I ran all my hives with DE in the bottom board and I really liked the results. I haven't used the formic soaked pads, but they can just be placed on a Tupperware lid on the IPM board on top of the DE dust. You don't need a heavy layer. I've also found that it kills wax moths. my guess is mites would meet their demise as well, but I can't see any in the dust so far.

DE on the ground has to be reapplied each time it rains. I reapply the DE on the IPM board about every 3 weeks.


----------



## dsegrest (May 15, 2014)

ruthiesbees said:


> DE on the ground is not quite as good as DE in the IPM tray under the screened bottom board. My TBH kits from Beeline Woodenware already came with the slide out boards and I will see if I can get you a photograph of how they do it.

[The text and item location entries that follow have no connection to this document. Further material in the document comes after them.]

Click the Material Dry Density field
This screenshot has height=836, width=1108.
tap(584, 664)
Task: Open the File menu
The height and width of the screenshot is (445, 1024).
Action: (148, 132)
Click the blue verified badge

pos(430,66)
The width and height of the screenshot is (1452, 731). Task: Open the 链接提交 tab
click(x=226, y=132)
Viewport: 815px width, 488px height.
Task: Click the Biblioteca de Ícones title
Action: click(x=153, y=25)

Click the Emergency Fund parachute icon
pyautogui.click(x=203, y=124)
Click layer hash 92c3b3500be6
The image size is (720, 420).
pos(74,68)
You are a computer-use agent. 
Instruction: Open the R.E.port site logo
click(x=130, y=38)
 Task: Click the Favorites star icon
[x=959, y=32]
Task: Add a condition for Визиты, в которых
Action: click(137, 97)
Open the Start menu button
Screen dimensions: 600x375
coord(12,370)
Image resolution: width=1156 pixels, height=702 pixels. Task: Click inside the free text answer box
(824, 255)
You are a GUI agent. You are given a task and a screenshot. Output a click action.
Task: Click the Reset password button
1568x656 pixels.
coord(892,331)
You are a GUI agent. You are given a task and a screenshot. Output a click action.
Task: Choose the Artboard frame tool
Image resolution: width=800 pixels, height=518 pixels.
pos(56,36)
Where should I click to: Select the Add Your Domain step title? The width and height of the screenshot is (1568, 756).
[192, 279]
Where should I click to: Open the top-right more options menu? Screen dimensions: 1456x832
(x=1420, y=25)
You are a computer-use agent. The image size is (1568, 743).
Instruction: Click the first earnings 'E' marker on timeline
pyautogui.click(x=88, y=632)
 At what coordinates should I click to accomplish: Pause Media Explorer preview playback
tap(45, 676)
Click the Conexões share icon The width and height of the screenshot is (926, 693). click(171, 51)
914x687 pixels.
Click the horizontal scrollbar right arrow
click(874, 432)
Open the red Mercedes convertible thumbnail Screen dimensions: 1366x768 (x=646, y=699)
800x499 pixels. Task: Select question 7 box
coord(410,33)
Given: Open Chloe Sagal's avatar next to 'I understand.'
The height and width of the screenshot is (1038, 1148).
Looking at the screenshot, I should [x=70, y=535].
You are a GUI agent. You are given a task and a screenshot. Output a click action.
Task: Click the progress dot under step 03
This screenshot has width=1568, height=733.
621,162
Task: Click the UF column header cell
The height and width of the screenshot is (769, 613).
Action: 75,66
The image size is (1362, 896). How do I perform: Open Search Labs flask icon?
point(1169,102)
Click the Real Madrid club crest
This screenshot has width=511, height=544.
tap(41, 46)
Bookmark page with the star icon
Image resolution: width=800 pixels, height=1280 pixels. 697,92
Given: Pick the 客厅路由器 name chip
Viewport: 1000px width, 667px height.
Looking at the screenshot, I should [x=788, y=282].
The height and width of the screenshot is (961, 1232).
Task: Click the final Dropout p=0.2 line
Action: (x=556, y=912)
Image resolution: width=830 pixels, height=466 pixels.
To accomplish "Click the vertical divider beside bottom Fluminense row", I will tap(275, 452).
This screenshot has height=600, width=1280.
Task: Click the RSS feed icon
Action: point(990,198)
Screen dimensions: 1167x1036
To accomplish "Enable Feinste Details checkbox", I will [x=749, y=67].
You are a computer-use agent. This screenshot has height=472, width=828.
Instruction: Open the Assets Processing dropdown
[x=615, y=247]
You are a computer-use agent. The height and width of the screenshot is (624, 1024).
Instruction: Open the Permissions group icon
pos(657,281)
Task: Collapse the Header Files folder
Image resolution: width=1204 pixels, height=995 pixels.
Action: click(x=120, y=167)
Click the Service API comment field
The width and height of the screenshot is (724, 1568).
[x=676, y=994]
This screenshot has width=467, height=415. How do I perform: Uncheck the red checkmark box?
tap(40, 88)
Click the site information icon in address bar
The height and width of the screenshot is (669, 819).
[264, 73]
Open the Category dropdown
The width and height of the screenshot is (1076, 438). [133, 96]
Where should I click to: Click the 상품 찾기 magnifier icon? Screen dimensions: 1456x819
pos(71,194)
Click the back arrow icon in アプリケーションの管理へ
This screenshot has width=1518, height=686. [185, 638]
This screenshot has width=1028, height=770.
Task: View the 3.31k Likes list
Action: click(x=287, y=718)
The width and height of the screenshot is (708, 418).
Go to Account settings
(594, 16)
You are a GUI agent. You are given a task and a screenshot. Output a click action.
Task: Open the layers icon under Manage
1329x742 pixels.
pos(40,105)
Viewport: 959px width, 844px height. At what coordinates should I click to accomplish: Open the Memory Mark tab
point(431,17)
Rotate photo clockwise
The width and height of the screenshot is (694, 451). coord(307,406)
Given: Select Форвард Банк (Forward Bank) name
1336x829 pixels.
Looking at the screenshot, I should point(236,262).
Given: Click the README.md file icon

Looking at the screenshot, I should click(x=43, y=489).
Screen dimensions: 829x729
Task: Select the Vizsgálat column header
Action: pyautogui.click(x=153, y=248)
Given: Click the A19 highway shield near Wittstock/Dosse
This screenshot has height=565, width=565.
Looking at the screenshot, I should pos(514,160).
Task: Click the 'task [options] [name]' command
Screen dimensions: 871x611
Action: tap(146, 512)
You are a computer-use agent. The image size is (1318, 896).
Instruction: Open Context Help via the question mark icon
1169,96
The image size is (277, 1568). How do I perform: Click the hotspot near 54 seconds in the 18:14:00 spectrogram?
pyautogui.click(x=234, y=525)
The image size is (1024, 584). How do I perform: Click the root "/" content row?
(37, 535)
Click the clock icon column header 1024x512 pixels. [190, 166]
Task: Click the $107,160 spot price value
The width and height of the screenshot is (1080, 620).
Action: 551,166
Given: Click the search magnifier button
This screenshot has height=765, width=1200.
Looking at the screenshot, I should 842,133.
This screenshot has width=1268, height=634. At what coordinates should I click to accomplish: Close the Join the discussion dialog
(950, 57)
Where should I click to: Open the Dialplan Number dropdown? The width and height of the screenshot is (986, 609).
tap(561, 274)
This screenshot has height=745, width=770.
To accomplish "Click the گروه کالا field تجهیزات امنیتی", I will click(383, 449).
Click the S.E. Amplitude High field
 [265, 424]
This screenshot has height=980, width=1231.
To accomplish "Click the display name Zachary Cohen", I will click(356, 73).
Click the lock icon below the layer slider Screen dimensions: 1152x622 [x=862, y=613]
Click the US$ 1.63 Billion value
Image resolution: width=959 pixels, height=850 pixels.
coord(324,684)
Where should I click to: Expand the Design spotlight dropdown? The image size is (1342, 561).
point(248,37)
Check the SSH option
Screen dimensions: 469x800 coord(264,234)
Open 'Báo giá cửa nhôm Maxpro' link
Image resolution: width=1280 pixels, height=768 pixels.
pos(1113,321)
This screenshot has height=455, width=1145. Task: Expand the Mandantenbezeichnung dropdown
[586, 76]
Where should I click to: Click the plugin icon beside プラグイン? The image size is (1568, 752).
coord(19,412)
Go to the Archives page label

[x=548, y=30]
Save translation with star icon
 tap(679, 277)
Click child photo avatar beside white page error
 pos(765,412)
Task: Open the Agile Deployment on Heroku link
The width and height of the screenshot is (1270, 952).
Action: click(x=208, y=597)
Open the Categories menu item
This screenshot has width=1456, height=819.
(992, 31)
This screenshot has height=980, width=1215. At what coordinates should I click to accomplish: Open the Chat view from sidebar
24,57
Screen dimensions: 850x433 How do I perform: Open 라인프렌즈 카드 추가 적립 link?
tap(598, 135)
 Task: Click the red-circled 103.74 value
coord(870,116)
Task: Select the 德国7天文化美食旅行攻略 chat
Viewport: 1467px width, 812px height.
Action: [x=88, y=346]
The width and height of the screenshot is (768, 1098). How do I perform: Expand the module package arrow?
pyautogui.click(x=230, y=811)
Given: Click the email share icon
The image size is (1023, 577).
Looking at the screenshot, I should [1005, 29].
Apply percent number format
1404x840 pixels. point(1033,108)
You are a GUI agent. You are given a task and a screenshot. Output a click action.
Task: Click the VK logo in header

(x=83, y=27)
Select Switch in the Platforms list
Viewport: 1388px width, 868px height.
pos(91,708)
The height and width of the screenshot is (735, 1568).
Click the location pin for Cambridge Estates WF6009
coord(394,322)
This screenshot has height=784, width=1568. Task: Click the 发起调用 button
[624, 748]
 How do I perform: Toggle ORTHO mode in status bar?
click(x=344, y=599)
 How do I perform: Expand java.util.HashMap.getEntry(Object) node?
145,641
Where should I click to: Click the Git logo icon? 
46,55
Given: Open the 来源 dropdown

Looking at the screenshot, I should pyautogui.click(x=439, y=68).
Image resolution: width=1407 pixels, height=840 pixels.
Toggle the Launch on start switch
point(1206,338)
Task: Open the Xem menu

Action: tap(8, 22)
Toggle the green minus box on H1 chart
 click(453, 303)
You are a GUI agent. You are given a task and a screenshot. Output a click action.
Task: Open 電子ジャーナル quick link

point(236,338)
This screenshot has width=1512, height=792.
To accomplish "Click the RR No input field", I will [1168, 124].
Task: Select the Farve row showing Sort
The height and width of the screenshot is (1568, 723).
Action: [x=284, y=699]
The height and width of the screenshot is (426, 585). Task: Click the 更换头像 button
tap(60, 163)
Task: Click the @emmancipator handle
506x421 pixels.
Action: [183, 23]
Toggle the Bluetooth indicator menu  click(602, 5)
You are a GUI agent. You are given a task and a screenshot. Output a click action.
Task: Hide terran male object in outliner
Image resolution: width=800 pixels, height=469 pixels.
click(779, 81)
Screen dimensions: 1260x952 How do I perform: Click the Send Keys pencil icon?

It's a small frame built with 1x2's that the Masonite board sits on. There is a small piece of wood in the end that doesn't let the curious bees get into the dust, as it's toxic to them. That's one of the reasons why I didn't spread it below my hive. I have many heavy laden workers that end up in the grass below the hive before they finally make it in the hole.
> 
> I ran all my hives with DE in the bottom board and I really liked the results. I haven't used the formic soaked pads, but they can just be placed on a Tupperware lid on the IPM board on top of the DE dust. You don't need a heavy layer. I've also found that it kills wax moths. my guess is mites would meet their demise as well, but I can't see any in the dust so far.
> 
> DE on the ground has to be reapplied each time it rains. I reapply the DE on the IPM board about every 3 weeks.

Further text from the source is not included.